Die Marienburger Straße teilt den Stadtteil Marienburger Höhe in einen Ost- und einen Westteil. Doch für einige Einwohner gibt es diese Teilung nicht nur auf der Karte. „Die Straße hat für den Stadtteil eine trennende Wirkung“, findet Kurt Warmbein. Sie werde wenig überquert, weil der starke Verkehr die Menschen abschrecke. Warmbein wohnt selbst in der Nähe der Straße und ist Sprecher der Bürgerinitiative gegen ein Neubaugebiet am Wasserkamp. Ein Argument der Initiative: Die Marienburger Straße sei jetzt schon überlastet. Durch noch mehr Pendler aus Itzum würde sich die Situation für die Anwohner weiter verschlechtern.

Die Marienburger Straße ist eine der wesentlichen Hauptrouten in der Stadt Hildesheim für den Kfz-Verkehr, worunter der gesamte Stadtteil erheblich leidet. Entweder direkt durch den Verkehr oder indirekt durch die Trennwirkung des Stadtteils in zwei Hälften.

In der Stadtverwaltung sind nur veraltete Angaben über die Kraftfahrzeugbelastung auf der Marienburger Straße bekannt, sie stammen aus dem Jahre 2009. Diese Angaben sind im Integrierten Verkehrsentwicklungsplan (IVEP) der Stadt Hildesheim aufgeführt. (S. 32 im IVEP-Endbericht). Dort wird davon ausgegangen, dass auf ihr ca. 27.000 Kraftfahrzeugen pro Tag fahren. Inzwischen wird dieses Verkehrsaufkommen spürbar höher sein, weil seit 2009 weitere Baugebiete in Itzum und den südlich gelegenen Orten erschlossen wurden. Außerdem steigt jedes Jahr die Anzahl der Studenten an der Uni Hildesheim, was zu einer weiteren spürbaren Erhöhung des Kfz-Verkehrs führt.

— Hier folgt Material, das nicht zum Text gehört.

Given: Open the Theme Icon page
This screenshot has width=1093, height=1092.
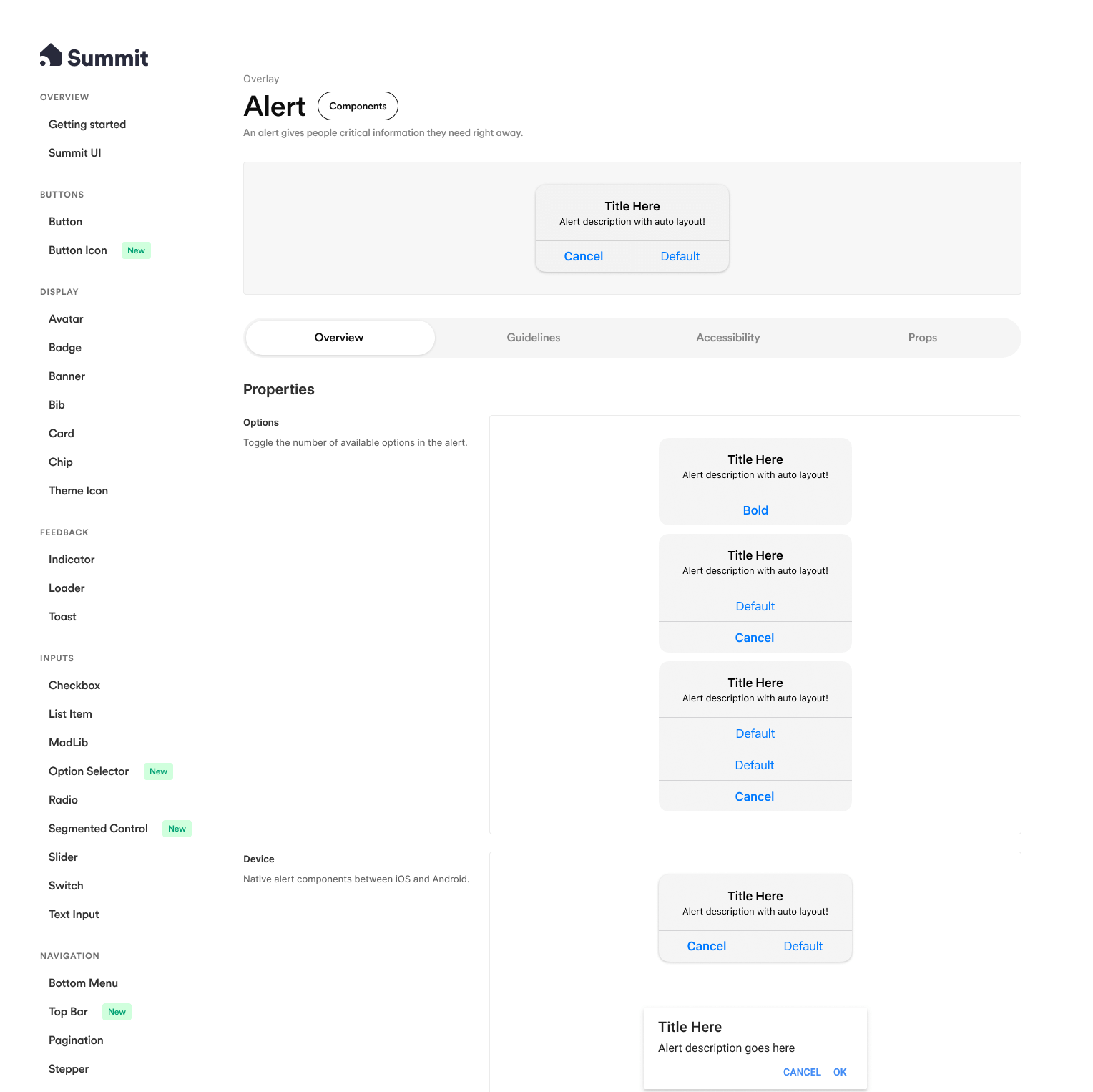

Vor allem die direkten Anwohner der Marienburger Straßen leiden gravierend unter diesem Kfz-Verkehr. Verkehrslärm und Abgasimmissionen führen zu wesentlichen Gesundheitsgefährdungen. Wer hier wohnt, trägt ein hohes Risiko, an den Auswirkungen des Kfz-Verkehrs zu erkranken! Mit steigendem Verkehr steigt dieses Risiko weiter an.

Zur Verkehrsentlastung wäre ein Umstieg vom Pkw-Verkehr auf das Fahrrad sehr wünschenswert. Aber insbesondere die Verkehrssituation und die Radwegeführung an der Marienburger Straße und insbesondere am Klingeltunnel sind für Fußgänger und Fahrradfahrer ein großes Hindernis. Und Richtung Innenstadt gibt es dort sogar nur eine unzumutbare legale Verkehrsverbindung für Fahrradfahrer. Viele ängstliche Fußgänger und Radfahrer fahren deshalb doch lieber mit dem Pkw durch die Marienburger Straße. Die Diskussion für eine Verbesserung dieser Situation dreht sich nun schon seit Jahrzehnten im Kreise, eine Lösung ist nicht in Sicht. Auch deshalb wird der Kfz-Verkehr weiter steigen.

Kämen nun weitere 500-600 Wohneinheiten mit auf Wasserkamp, Drachenwiese und Südfriedhof hinzu, würde der Kfz-Verkehr weiter steigen. Die Stadt geht selber davon aus, dass ca. 2.200 weitere Verkehrsbewegungen auf der Marienburger Straße zu erwarten wären. Deshalb darf der Wasserkamp auch aus Gründen der Verkehrsbelastung und des Anwohnerschutzes nicht bebaut werden!